Tennis players, park goers, environmental groups and preservation organizations strongly rebuked the department for charging an hourly rate to use enclosed courts during the winter. Many residents were concerned with the high costs to play in the off-season and the pollution emitted from generators to keep the bubbles inflated.
The Parks Department proposed putting a bubble over 24 of Central Park’s 26 clay courts. The idea was to raise money from new fees in the winter and provide additional recreation in the park. The cost to tennis buffs could have range from $30 to $100 per hour.
Liz Krueger, an East Side state senator whose district covers the entire park,issued a letter in opposition to the plan. Krueger said she was disturbed that the Parks Department would propose such an idea.
“[The plan] violates the entire commitment of Parks Department to keep Central Park the crown jewel,” Krueger said.
State Sen. Tom Duane, who signed the letter in opposition to the plan, said that the bubbles would look out of place in Central Park.
“I think that tennis bubbles are best left to the private sector and not on public space,” he said. “Tennis courts—fine.
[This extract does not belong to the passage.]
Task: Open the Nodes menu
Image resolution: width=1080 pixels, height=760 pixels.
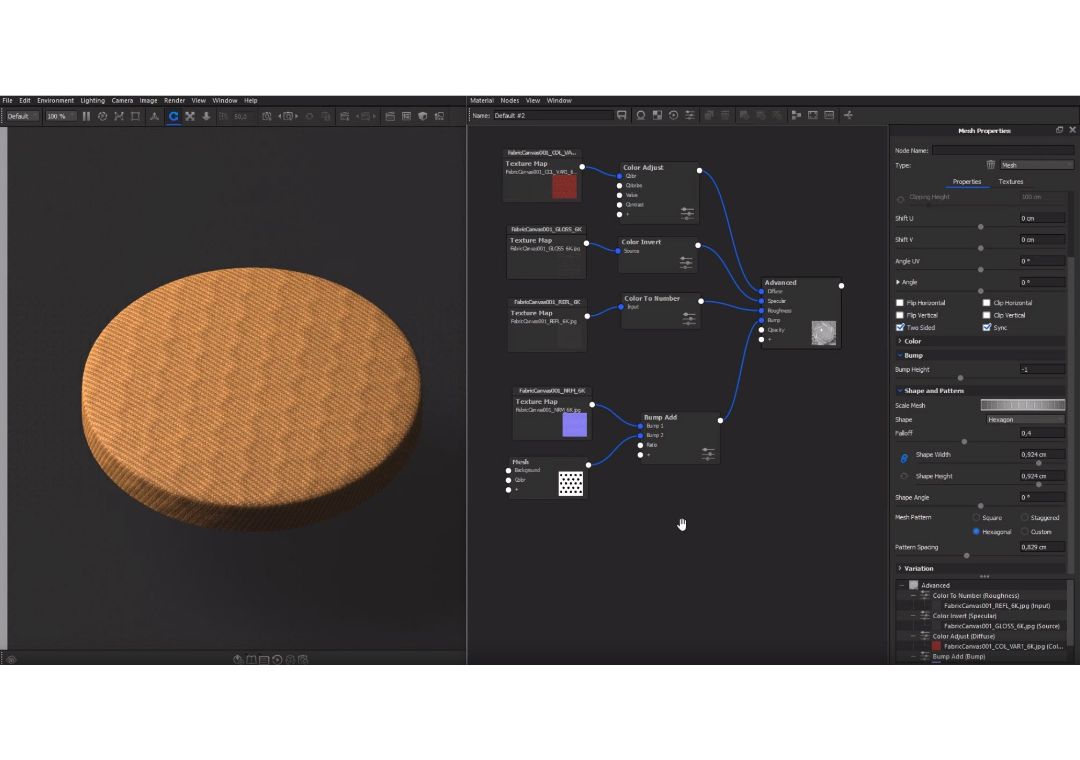Action: click(510, 101)

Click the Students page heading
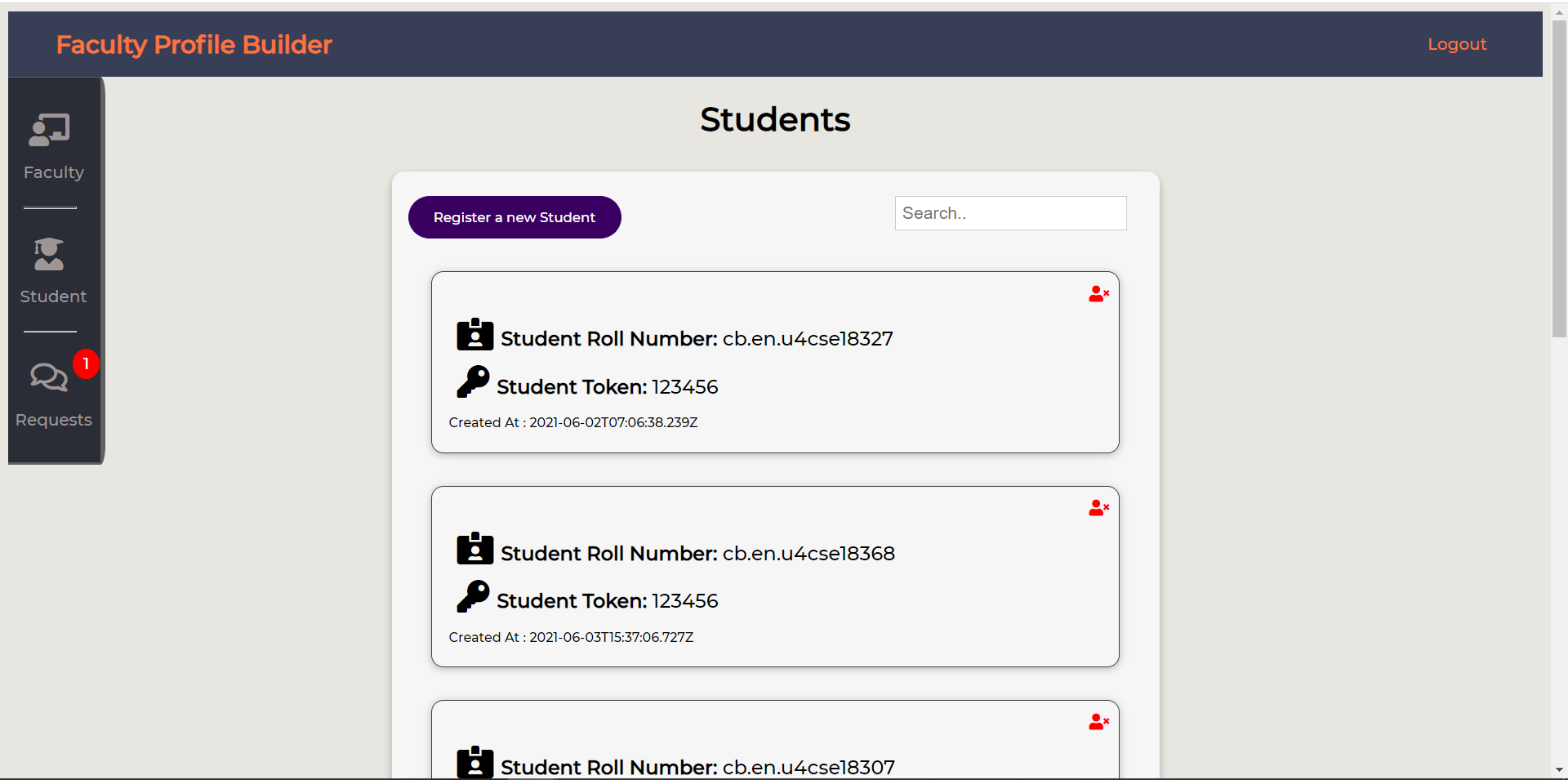[774, 119]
But bubbles—no good.”
Landmark West, a preservation group, helped organize opposition to the bubbles and hailed the department’s decision.
“We’re incredibly grateful to everyone who came together on this issue,” said Cristiana Peña, director of community outreach at Landmark West. “A lot of people were concerned about Central Park in terms of preservation, the environment, or people who just like playing tennis. We came together.”
This is the second time that the Parks Department’s plans for tennis bubbles have been popped. In late April, the city backed out of a year-round permit for the Sutton East Tennis Club to operate at the Queensboro Oval during the summer months.